Dask Summit Recap
Last week was the first Dask Developer Workshop. This brought together many of the core Dask developers and its heavy users to discuss the project. I want to share some of the experience with those who weren’t able to attend.
This was a great event. Aside from any technical discussions, it was ncie to meet all the people. From new acquaintences to people you’re on weekly calls with, it was great to interact with everyone.
The workshop
During our brief introductions, everyone included a one-phrase description of what they’d most-like to see improved in the project. These can roughly be grouped as
- Project health: more maintainers, more maintainer diversity, more commercial adoption
- Deployments: Support for heterogeneous clusters (e.g. some workers with different resources) on more cluster managers. Easier deployments for various use cases (single user vs. small team of scientists vs. enterprise IT managing things for a large team)

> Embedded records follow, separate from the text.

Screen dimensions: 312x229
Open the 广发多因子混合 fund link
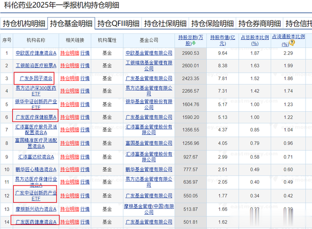coord(36,78)
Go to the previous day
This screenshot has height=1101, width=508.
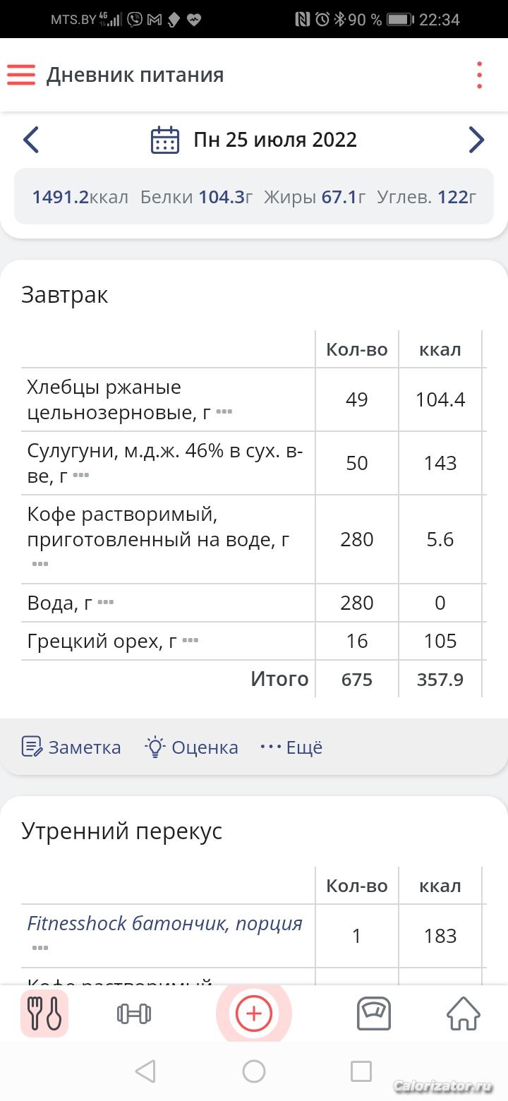coord(30,140)
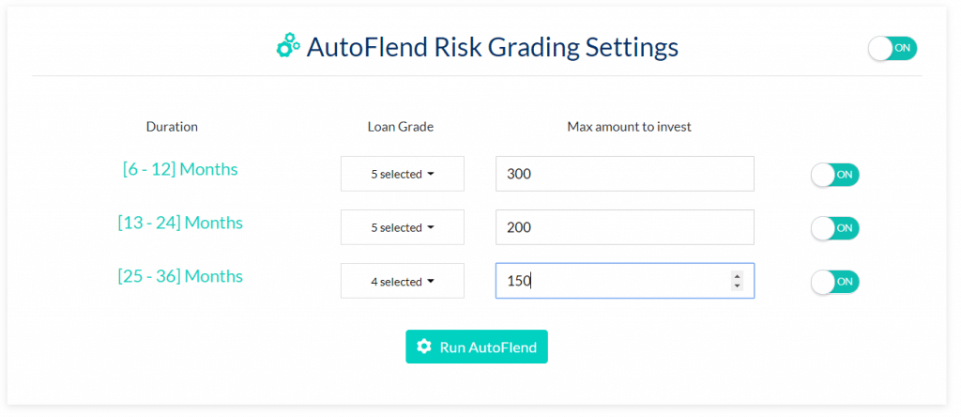Select the [13 - 24] Months duration label

180,223
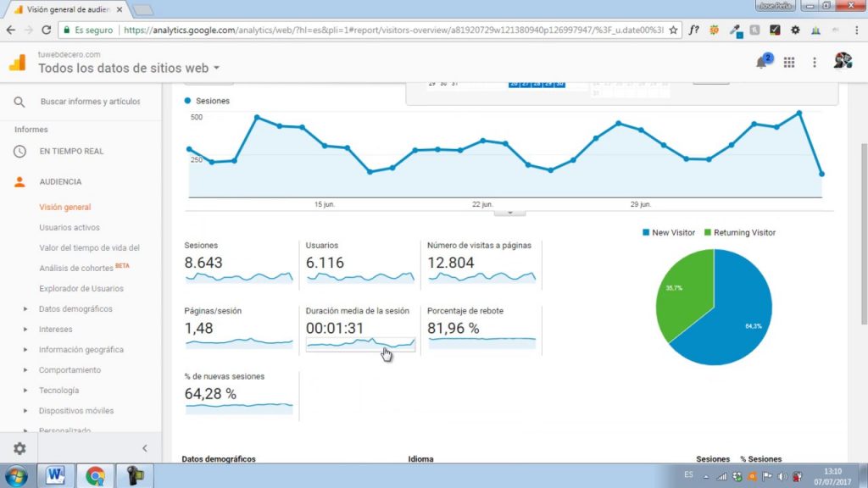The image size is (868, 488).
Task: Reload the page using the refresh icon
Action: tap(47, 31)
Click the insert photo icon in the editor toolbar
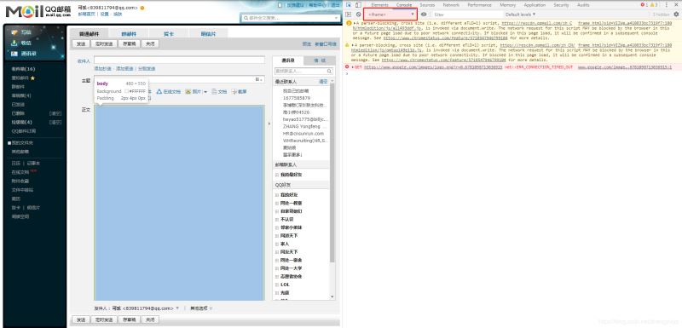Viewport: 682px width, 328px height. point(188,92)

- Documentation: Including example
- Data Access: Loading data from various sources
- Reliability: Especially on adaptive clusters, as workers come and go.
- Features: Including things like approximate nearest neighbors, shared clients between futures, multi-column sorting, MultiIndex for dask.dataframe
One of the themes of the workshop was requests for honest, critical feedback about what needs to improve. Overall, people had great things to say about Dask and the various sub-projects but there’s always things to improve.
Dask sits at a pretty interesting place in the scientific Python ecosystem. It (and its users) are power-users of many libraries. It acts as a nice coordination point for many projects. We had maintainers from projects like NumPy, pandas, scikit-learn, Apache Arrow, cuDF, and others.